Back to the Heartland
by Karen Pickell
I forgot about feet inside bread bags
stuck in boots sunk in snow;
pants underneath plaid skirts
stripped to the hiss
of the classroom radiator;
later, leg warmers above duck shoes;
walking in ruts on the road—
a scarf around my mouth
couldn’t keep the wheeze from my lungs
(and Mom, in denial, offering only cough syrup)
—until the four inches down here
termed a “blizzard”
but nothing like the hurricane of flakes
that made power lines sway in ‘78.
I forgot about pumping brakes
to obey the light
until this northern girl’s advice
rescued the pick-up truck stuck
on twice frozen ice
outside my window.
I told my son to stand back
in case the guy fishtailed—
expertise long dormant
inside a memory of home,
where I’d never go again.

Karen Pickell grew up on the west side of Cleveland, where she learned to skate over sidewalk cracks with metal wheels strapped to her shoes.

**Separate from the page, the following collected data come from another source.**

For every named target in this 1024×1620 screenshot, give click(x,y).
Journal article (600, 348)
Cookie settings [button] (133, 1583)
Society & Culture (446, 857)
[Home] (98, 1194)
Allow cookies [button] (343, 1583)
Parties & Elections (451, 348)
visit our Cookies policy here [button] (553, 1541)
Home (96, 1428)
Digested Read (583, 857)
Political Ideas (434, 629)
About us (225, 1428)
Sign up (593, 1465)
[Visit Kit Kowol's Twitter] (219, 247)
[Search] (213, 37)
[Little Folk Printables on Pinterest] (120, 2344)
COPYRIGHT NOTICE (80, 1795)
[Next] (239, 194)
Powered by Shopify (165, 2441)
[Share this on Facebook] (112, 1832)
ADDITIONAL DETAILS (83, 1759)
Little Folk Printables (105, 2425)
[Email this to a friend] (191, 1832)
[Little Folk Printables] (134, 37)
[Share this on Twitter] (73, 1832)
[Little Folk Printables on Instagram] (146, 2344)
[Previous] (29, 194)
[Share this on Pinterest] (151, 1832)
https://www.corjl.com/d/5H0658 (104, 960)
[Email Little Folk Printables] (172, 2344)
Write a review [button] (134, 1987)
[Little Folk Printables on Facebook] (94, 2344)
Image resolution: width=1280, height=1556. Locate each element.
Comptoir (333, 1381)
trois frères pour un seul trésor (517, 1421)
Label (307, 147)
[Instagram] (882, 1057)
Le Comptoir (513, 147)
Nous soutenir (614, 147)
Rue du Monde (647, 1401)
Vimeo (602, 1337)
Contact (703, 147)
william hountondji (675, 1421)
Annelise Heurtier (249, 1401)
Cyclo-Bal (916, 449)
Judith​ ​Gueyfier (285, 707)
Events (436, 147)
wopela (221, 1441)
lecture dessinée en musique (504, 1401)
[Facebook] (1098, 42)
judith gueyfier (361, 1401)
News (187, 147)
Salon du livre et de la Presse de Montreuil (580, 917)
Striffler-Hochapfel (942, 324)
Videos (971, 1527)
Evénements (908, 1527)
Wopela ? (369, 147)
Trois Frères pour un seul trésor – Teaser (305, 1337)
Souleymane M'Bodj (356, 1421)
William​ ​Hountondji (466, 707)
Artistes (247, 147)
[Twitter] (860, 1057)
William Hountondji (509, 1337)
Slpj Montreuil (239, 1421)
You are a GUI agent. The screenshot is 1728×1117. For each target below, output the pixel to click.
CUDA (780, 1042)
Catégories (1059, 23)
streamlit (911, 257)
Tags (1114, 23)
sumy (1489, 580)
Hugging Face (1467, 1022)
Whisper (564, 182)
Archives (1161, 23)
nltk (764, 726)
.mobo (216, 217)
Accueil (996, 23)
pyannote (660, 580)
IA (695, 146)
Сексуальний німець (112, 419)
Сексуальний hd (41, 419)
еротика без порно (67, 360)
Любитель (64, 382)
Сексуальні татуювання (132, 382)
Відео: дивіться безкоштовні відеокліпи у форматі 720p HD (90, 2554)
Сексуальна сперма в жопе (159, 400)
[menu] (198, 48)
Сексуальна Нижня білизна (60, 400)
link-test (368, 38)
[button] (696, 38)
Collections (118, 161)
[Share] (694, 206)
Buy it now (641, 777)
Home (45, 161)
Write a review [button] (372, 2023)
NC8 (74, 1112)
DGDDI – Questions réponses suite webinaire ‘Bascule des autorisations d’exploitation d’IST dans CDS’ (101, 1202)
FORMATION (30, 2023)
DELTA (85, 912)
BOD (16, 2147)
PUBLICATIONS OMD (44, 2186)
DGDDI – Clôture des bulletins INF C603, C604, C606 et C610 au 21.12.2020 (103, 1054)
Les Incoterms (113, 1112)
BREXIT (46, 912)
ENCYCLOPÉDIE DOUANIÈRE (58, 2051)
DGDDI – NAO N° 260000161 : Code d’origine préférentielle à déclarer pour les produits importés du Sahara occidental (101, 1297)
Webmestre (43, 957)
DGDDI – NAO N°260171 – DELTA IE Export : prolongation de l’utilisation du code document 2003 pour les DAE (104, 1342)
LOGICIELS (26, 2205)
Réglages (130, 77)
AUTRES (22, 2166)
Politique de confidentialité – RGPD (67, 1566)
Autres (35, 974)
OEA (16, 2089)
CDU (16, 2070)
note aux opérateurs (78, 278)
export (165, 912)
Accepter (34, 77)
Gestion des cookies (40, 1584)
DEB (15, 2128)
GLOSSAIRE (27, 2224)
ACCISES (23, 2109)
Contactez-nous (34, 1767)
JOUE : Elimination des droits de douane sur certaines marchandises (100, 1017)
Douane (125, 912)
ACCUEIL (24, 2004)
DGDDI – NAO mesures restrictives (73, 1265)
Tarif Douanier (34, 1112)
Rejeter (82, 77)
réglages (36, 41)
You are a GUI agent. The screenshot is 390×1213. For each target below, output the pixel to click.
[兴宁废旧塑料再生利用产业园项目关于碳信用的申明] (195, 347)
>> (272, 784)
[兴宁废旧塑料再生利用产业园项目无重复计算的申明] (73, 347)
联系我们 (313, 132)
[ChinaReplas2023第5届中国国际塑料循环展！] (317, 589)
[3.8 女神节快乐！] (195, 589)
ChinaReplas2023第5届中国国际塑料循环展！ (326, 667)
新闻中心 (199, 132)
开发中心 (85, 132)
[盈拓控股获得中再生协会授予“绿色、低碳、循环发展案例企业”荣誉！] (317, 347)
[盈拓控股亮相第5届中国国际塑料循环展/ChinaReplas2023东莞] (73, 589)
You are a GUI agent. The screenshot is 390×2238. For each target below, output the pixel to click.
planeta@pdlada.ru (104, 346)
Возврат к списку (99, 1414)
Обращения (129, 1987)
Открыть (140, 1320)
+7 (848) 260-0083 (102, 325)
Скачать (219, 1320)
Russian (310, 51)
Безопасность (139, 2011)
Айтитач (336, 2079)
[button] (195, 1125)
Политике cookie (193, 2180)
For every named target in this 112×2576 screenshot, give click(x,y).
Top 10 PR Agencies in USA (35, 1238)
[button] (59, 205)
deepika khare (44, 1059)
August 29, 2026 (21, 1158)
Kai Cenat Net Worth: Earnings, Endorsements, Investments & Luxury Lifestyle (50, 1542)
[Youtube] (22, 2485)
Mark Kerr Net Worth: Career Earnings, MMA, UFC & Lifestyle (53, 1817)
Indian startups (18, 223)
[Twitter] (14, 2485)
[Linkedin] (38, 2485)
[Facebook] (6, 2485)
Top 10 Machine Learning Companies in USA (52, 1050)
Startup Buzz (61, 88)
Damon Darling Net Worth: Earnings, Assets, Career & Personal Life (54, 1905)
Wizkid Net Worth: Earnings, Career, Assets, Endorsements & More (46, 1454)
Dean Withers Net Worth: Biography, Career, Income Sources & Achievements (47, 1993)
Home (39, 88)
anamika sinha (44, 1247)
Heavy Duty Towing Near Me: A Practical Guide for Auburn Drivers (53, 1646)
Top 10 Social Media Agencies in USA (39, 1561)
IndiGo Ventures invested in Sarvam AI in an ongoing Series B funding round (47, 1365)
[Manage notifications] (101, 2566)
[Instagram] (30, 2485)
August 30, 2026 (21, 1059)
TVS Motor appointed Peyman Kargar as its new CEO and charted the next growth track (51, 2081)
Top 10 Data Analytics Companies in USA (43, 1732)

These days she lives near Atlanta, Georgia, where she serves as an assistant editor of Flycatcher: A Journal of Native Imagination and studies creative writing in the Master of Arts in Professional Writing program at Kennesaw State University. Her work has appeared in Bluestem, Poets on Adoption, and the charity anthology Oil and Water . . . and Other Things That Don’t Mix.